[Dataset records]
+ + + + +

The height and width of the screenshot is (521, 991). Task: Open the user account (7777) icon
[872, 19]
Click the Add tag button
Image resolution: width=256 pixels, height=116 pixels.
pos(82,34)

+ + + + +

### Task requirements
Repeat every record, exactly as written.

### Solution to this problem
The height and width of the screenshot is (521, 991). Task: Open the user account (7777) icon
[872, 19]
Click the Add tag button
Image resolution: width=256 pixels, height=116 pixels.
pos(82,34)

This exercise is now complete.